Task goal
Copy every line of the data below word for word, leaving out the pictures.
-- BEGIN Dataset records --
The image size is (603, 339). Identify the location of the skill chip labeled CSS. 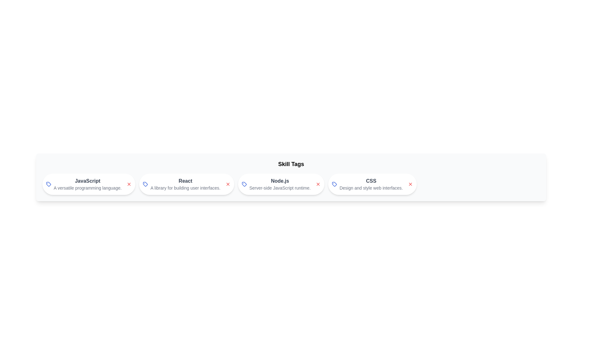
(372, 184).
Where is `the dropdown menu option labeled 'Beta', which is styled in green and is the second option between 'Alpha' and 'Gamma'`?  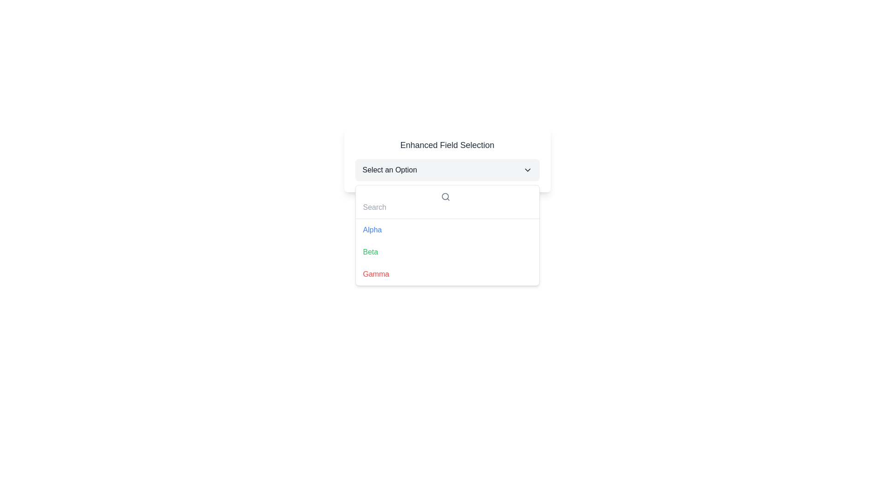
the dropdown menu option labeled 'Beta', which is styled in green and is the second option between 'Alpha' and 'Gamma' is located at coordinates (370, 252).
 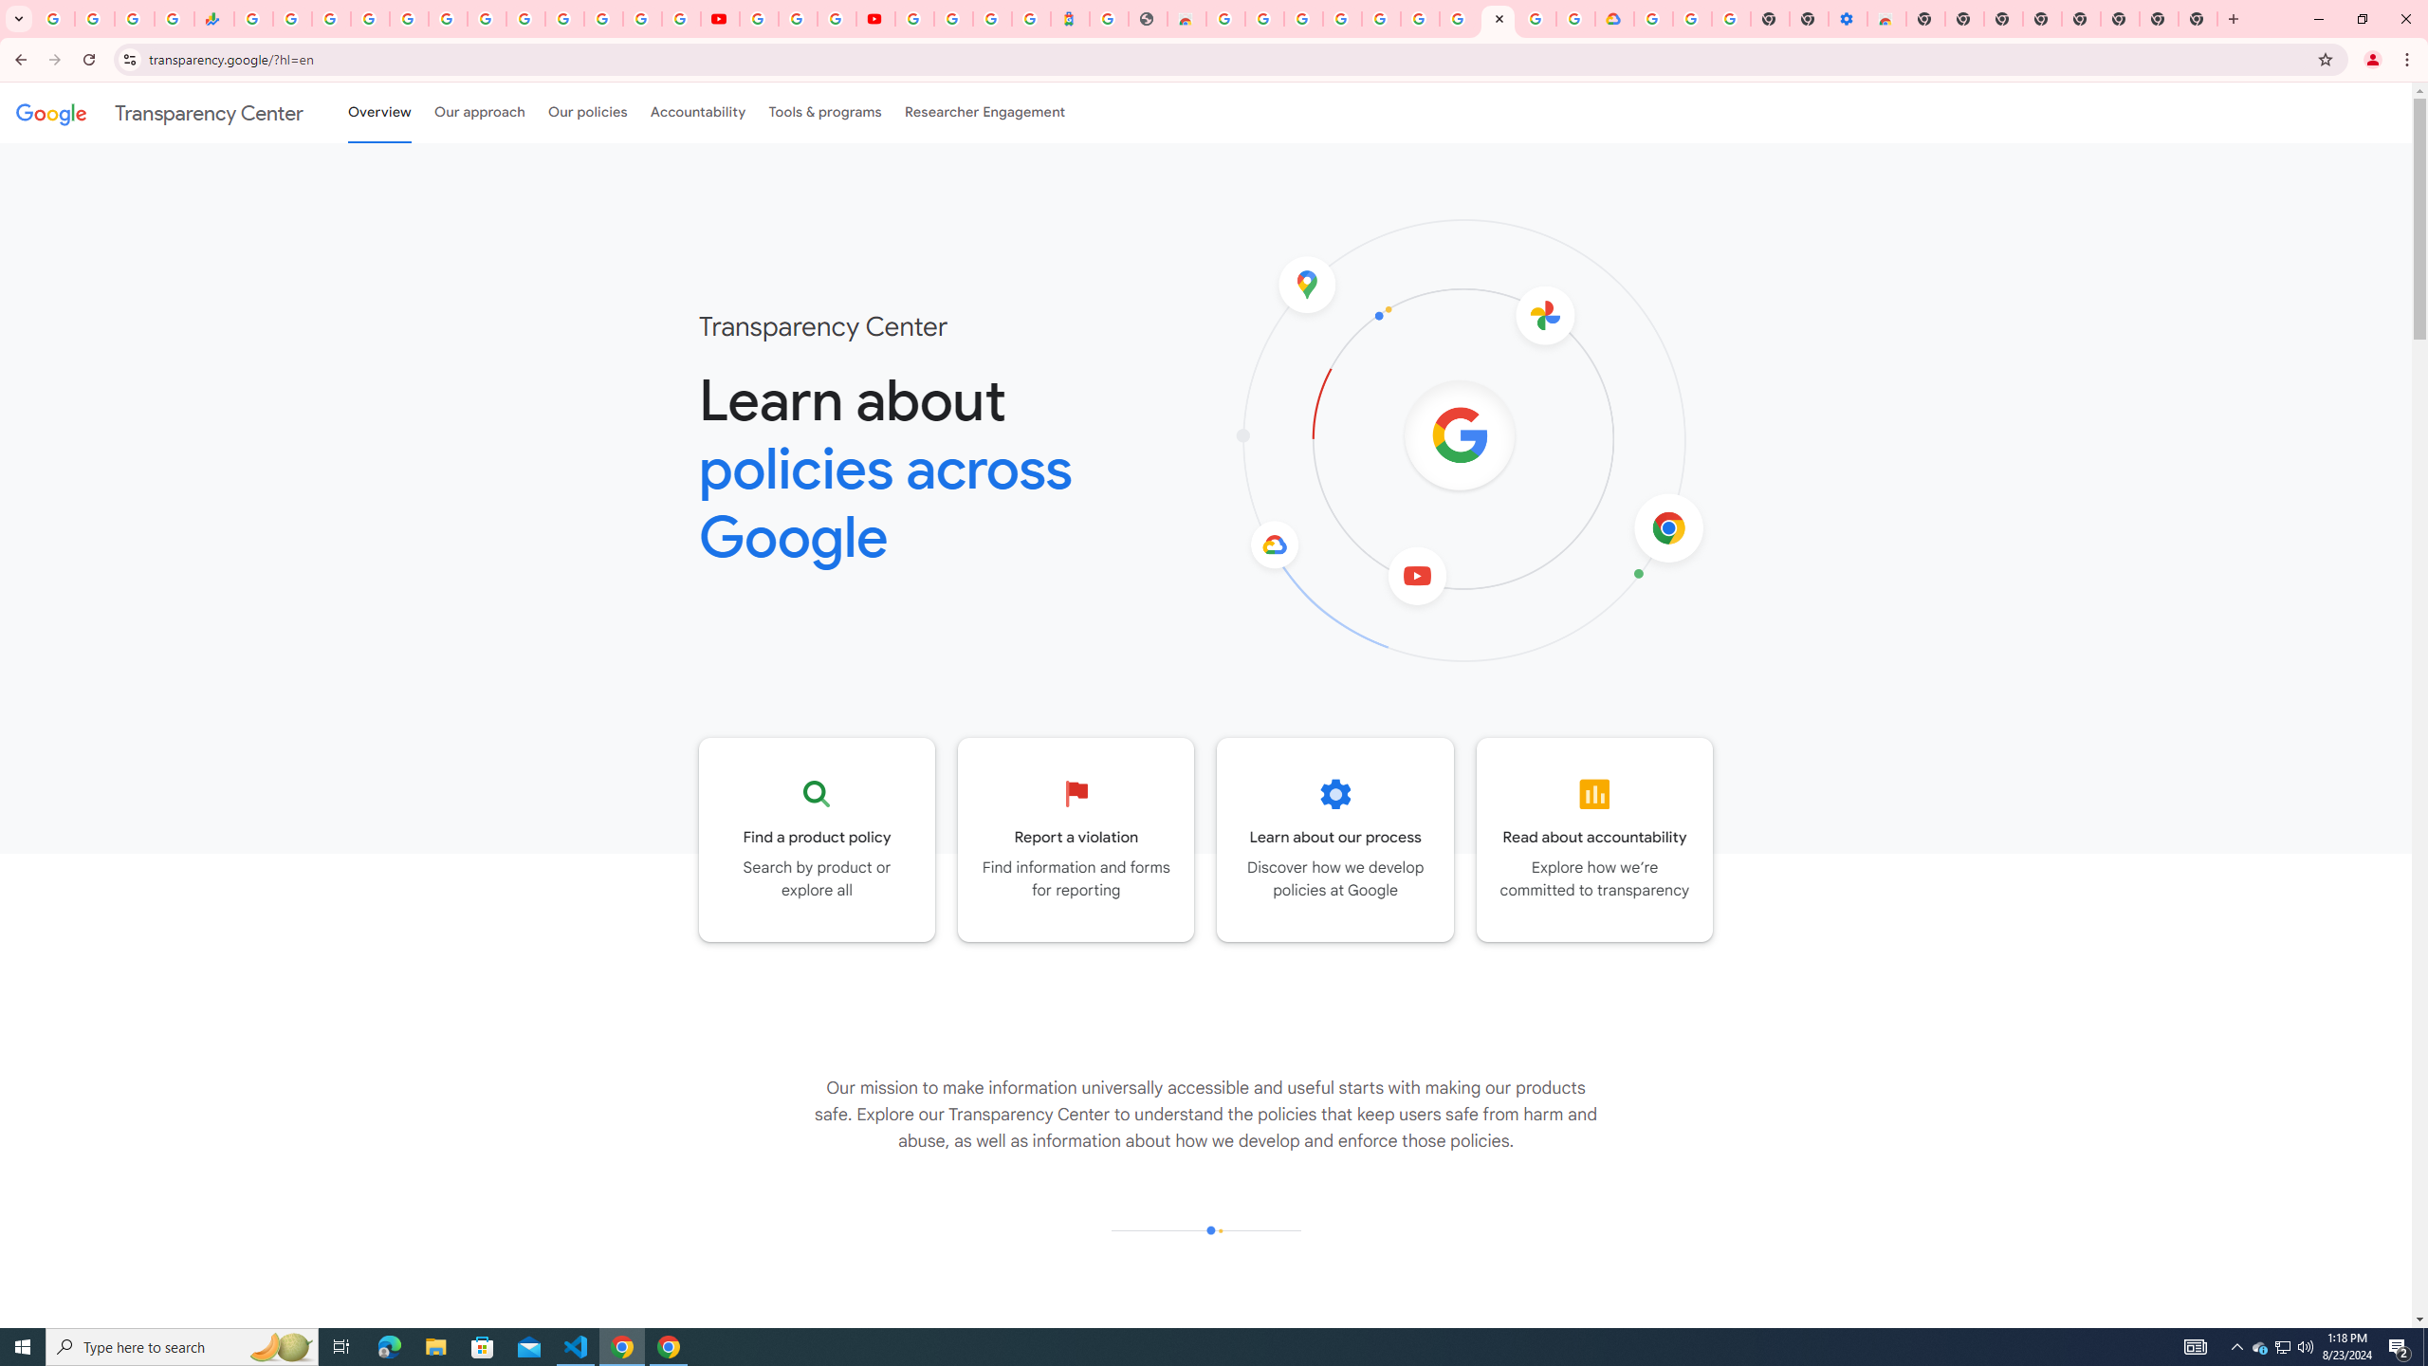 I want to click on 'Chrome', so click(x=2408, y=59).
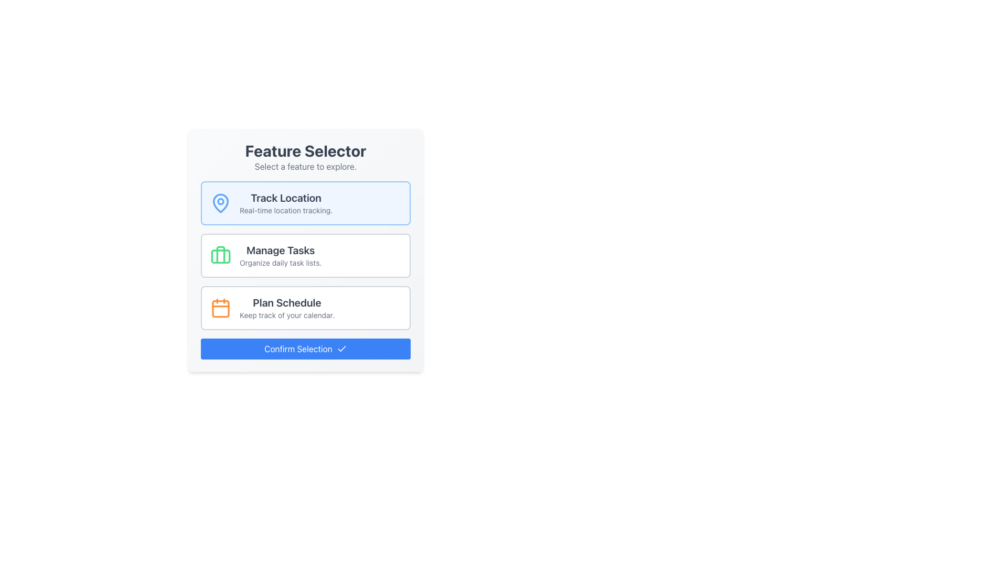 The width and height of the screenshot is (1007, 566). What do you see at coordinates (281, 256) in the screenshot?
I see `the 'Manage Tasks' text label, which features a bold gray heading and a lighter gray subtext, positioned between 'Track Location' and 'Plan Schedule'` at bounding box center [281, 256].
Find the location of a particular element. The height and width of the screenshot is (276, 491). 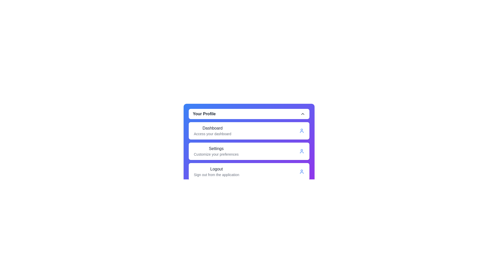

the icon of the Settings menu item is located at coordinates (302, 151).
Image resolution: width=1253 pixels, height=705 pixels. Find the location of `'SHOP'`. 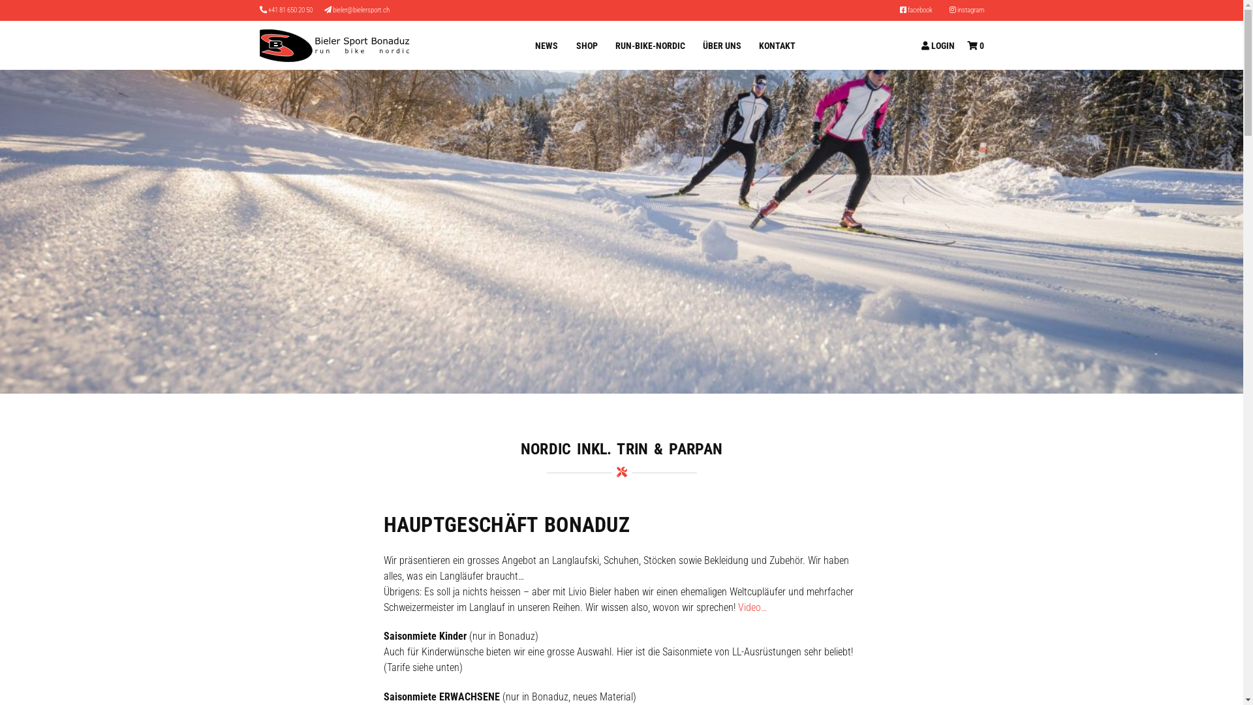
-- END Dataset records --
Task output
The image size is (603, 339). Identify the location of the skill chip labeled CSS. 
(372, 184).
Where is `the dropdown menu option labeled 'Beta', which is styled in green and is the second option between 'Alpha' and 'Gamma'`?  
the dropdown menu option labeled 'Beta', which is styled in green and is the second option between 'Alpha' and 'Gamma' is located at coordinates (370, 252).
  I want to click on 'Chrome', so click(x=2408, y=59).
 The width and height of the screenshot is (1007, 566). What do you see at coordinates (281, 256) in the screenshot?
I see `the 'Manage Tasks' text label, which features a bold gray heading and a lighter gray subtext, positioned between 'Track Location' and 'Plan Schedule'` at bounding box center [281, 256].
Find the location of a particular element. The height and width of the screenshot is (276, 491). 

the icon of the Settings menu item is located at coordinates (302, 151).
Image resolution: width=1253 pixels, height=705 pixels. Find the location of `'SHOP'`. 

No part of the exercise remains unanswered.